Recognition at this level is a career highlight for data center operators and engineers—the equivalent of receiving a 4.0-grade-point average from Vantage’s most elite peers. This recognition of hard work is a morale booster for everyone involved—including the tenant, vendors, and contractors, who all worked together and demonstrated a real commitment to process in order to obtain Tier Certification at this level. This commitment from all parties is essential to ensuring that human error does not undermine the capital investment required to build a 2N+1 facility capable of supporting up to 9 megawatts of critical load.

03_quincyData centers looking to achieve TCOS (for Tier-track facilities) or Uptime Institute Management & Operations (M&O) Stamp of Approval (independent of Tiers) should recognize that the task is first and foremost a management challenge involving building a team, training, developing procedures, and ensuring consistent implementation and follow up.

BUILDING THE RIGHT TEAM

The right team is the foundation of an effectively run data center. Assembling the team was Vantage’s highest priority and required a careful examination of the organization’s strengths and weaknesses, culture, and appeal to prospective employees.

Having a team of skilled heating, ventilation and air conditioning (HVAC) mechanics, electricians, and other highly trained experts in the field is crucial to running a data center effectively. Vantage seeks technical expertise but also demonstrable discipline, accountability, responsibility, and drive in its team members.

Beyond these must-have features is a subset of nice-to-have characteristics, and at the top of that list is diversity. A team that includes diverse skill sets, backgrounds, and expertise not only ensures a more versatile organization but also enables more work to be done in-house. This is a cost saving and quality control measure, and yet another way to foster pride and ownership in the team.

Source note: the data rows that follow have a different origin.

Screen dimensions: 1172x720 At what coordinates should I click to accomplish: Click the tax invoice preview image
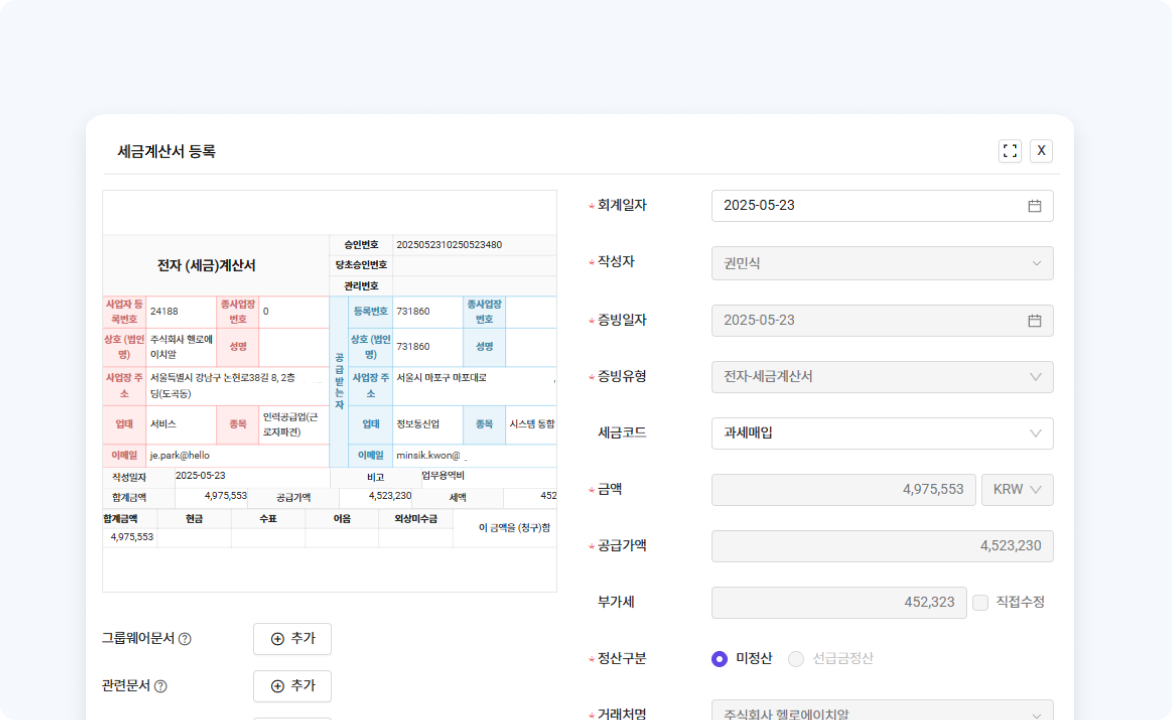[329, 391]
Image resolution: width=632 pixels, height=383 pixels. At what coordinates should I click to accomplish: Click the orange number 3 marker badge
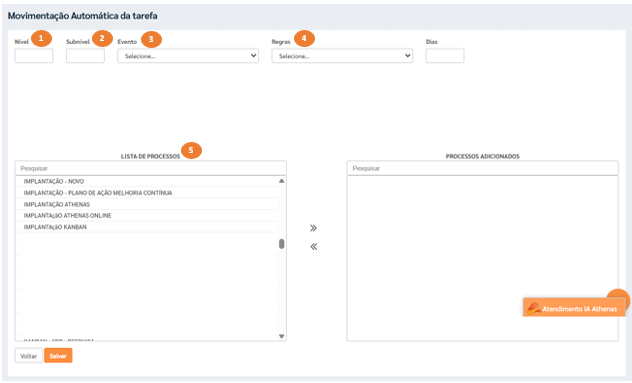(151, 40)
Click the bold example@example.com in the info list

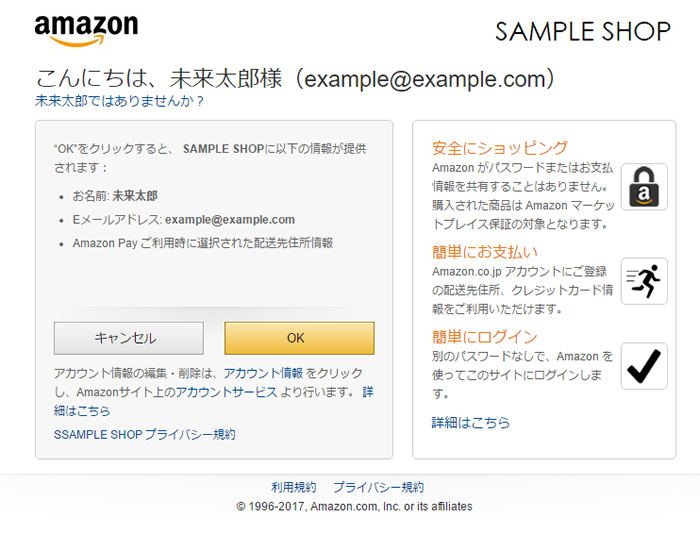[x=230, y=220]
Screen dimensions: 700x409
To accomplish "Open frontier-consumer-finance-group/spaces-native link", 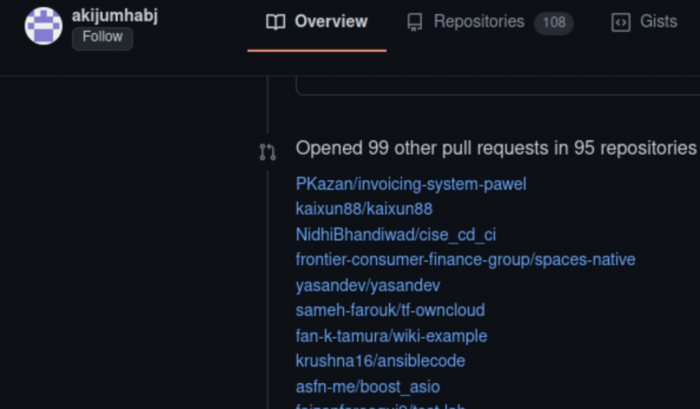I will 465,260.
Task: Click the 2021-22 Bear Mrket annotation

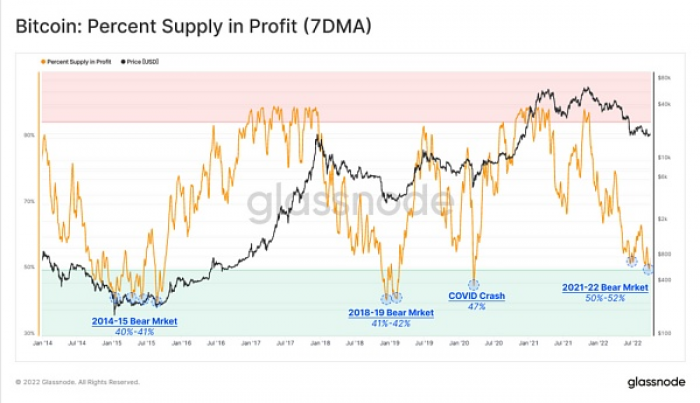Action: (x=605, y=287)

Time invested upfront in selecting the best team members helps reduce headaches down the road and gives managers a clear reference for what an effective hire looks like. A poorly chosen hire costs more in the long run, even if it seems like an urgent decision in the moment, so a rigorous, competency-based interview process is a must. If the existing team does not unanimously agree on a potential hire, organizations must move on and keep searching until the right person is found.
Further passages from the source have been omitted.